[Data on locating visible targets]
*-*-*
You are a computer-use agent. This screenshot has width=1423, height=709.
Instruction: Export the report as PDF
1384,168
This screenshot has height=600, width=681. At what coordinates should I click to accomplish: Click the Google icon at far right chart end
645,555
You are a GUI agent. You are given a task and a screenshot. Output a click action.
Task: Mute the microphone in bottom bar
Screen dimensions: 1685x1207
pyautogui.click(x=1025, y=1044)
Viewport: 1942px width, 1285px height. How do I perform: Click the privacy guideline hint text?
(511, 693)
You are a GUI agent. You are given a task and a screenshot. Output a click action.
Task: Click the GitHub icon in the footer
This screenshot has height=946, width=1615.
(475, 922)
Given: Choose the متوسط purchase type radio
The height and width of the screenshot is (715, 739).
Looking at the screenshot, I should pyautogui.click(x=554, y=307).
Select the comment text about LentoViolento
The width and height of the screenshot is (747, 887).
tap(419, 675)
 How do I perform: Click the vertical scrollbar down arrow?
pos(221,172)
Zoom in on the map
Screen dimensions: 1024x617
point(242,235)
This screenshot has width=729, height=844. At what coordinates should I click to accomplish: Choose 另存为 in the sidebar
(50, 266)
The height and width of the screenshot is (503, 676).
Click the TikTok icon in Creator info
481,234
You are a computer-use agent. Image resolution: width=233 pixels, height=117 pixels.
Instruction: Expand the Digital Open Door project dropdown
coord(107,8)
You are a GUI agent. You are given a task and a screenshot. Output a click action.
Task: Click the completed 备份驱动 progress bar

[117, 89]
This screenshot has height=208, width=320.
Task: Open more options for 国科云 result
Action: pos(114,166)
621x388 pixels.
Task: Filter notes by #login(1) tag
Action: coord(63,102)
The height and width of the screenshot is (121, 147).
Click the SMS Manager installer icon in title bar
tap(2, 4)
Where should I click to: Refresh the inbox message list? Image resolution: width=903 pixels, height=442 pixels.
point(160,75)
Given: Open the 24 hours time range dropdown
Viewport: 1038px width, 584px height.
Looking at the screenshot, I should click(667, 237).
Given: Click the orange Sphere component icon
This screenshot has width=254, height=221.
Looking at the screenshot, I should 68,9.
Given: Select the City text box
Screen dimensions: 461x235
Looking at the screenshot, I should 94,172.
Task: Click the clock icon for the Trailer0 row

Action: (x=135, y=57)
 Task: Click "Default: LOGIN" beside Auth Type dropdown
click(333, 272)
*-*-*
**EXERCISE GOAL:**
Rewrite the data above, changing each "GUI agent" to "interface agent" and leaving everything else as it is.

**COMPLETED TASK:**
You are a computer-use agent. This screenshot has width=1423, height=709.
Instruction: Export the report as PDF
1384,168
This screenshot has height=600, width=681. At what coordinates should I click to accomplish: Click the Google icon at far right chart end
645,555
You are a interface agent. You are given a task and a screenshot. Output a click action.
Task: Mute the microphone in bottom bar
Screen dimensions: 1685x1207
pyautogui.click(x=1025, y=1044)
Viewport: 1942px width, 1285px height. How do I perform: Click the privacy guideline hint text?
(511, 693)
You are a interface agent. You are given a task and a screenshot. Output a click action.
Task: Click the GitHub icon in the footer
This screenshot has height=946, width=1615.
(475, 922)
Given: Choose the متوسط purchase type radio
The height and width of the screenshot is (715, 739).
Looking at the screenshot, I should pyautogui.click(x=554, y=307).
Select the comment text about LentoViolento
The width and height of the screenshot is (747, 887).
tap(419, 675)
 How do I perform: Click the vertical scrollbar down arrow?
pos(221,172)
Zoom in on the map
Screen dimensions: 1024x617
point(242,235)
This screenshot has width=729, height=844. At what coordinates should I click to accomplish: Choose 另存为 in the sidebar
(50, 266)
The height and width of the screenshot is (503, 676).
Click the TikTok icon in Creator info
481,234
You are a computer-use agent. Image resolution: width=233 pixels, height=117 pixels.
Instruction: Expand the Digital Open Door project dropdown
coord(107,8)
You are a interface agent. You are given a task and a screenshot. Output a click action.
Task: Click the completed 备份驱动 progress bar

[117, 89]
This screenshot has height=208, width=320.
Task: Open more options for 国科云 result
Action: pos(114,166)
621x388 pixels.
Task: Filter notes by #login(1) tag
Action: coord(63,102)
The height and width of the screenshot is (121, 147).
Click the SMS Manager installer icon in title bar
tap(2, 4)
Where should I click to: Refresh the inbox message list? Image resolution: width=903 pixels, height=442 pixels.
point(160,75)
Given: Open the 24 hours time range dropdown
Viewport: 1038px width, 584px height.
Looking at the screenshot, I should click(667, 237).
Given: Click the orange Sphere component icon
This screenshot has width=254, height=221.
Looking at the screenshot, I should 68,9.
Given: Select the City text box
Screen dimensions: 461x235
Looking at the screenshot, I should 94,172.
Task: Click the clock icon for the Trailer0 row

Action: (x=135, y=57)
 Task: Click "Default: LOGIN" beside Auth Type dropdown
click(333, 272)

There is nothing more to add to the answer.